What Is an Effect Size Statistic?
“… information about the magnitude and direction of the difference between two groups or the relationship between two variables.”
– Joseph A. Durlak, “How to Select, Calculate, and Interpret Effect Sizes”
If you think about it, many familiar statistics fit this description. Regression coefficients give information about the magnitude and direction of the relationship between two variables. So do correlation coefficients.
So why do we need to report specific effect size statistics?
Simple and Standardized Effect Size Statistics
There are two types of statistics that describe the size of an effect.
The first type is standardized. When most people talk about effect size statistics, this is what they’re talking about.
Standardized effect size statistics remove the units of the variables in the effect.
The second type is simple. These statistics describe the size of the effect, but remain in the original units of the variables.
So for example, say you’re comparing the mean temperature of soil under two different conditions.
The simple effect size would be the difference in the mean temperature:
Mean 1 – Mean 2.
You would interpret that statistic in degrees Celsius. For example: The mean temperature in condition 1 was 2.3 degrees higher than in condition 2.
The standardized effect size statistic would divide that mean difference by the standard deviation:
(Mean 1 – Mean 2)/Standard deviation.
You would interpret that statistic in terms of standard deviations: The mean temperature in condition 1 was 1.4 standard deviations higher than in condition 2.
Advantages and Disadvantages
While many journal editors want standardized effect sizes, they’re not always better that simple effect sizes. They have real advantages in certain situations, though.
1. Standardized effect sizes help you evaluate how big or small an effect is when the units of measurement aren’t intuitive.

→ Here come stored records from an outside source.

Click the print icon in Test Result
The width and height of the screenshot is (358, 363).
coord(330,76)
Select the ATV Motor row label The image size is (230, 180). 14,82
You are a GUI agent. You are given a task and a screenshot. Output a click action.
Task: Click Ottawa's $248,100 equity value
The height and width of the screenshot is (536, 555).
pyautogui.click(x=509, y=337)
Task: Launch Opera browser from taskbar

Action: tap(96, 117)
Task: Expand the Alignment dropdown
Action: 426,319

Most soil scientists will have a good understanding of whether 2.3 degrees Celsius is a meaningful difference. 2.3 degrees Celsius means something because a degree is intuitive. But that’s not always the case.
Imagine a 2.3-point difference on an anxiety scale that runs from 7 to 49. Is that a meaningful difference? Well, it’s hard to tell because these points aren’t very intuitive. We’d have to have a strong understanding of the distribution of scores to see if 2.3 points was a big move, and we’d have to understand what 2.3 points really tells us about anxiety.

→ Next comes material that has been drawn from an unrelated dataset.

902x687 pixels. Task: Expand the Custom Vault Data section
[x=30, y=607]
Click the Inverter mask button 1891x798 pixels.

Sometimes standardizing the statistic — putting it into terms of standard deviations — helps remove the meaningless units and allows researchers to evaluate the effects in comparison to the full distribution of scores.
2. Standardized effect sizes can help you compare results across studies.

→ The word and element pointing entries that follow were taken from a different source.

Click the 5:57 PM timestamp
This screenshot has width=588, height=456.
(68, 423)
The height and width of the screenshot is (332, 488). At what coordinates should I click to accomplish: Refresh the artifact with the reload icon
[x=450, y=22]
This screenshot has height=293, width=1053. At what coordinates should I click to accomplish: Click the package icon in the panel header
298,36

Many variables are measured on different scales in different studies. Again, this isn’t likely to happen with a variable like temperature, but there are multiple anxiety scales to choose from, each of which is on a different scale. Including standardized effect size statistics can help readers understand trends or differences across studies.
They’re the basis of meta-analysis, which analyzes results from a sample of studies, so reporting these statistics will benefit your colleagues.
3. Standardized effect sizes should be used in sample size calculations with great caution.
Both the smallest meaningful simple effect and a standard deviation are needed to estimate sample size statistics (given a certain alpha and desired power, among other necessary estimates). Some software requires you first to combine these two pieces of information into a standardized effect size statistic to compute the required sample size to achieve the desired power.
While there’s nothing wrong with using standardized effect sizes in these calculations, if you want good estimates, you need to go through the process of obtaining a reasonable standard deviation of your variables and thinking about what a meaningful effect would be.
Yes, this is very difficult, and there isn’t one right answer. But you are the expert in your field, and it is up to you to determine from the literature what a meaningful effect size is.
If you use generic effect size statistics for the basis of your power calculation without thinking about what it means in your study, you’ll just get a generic sample size estimate. That’s not very useful.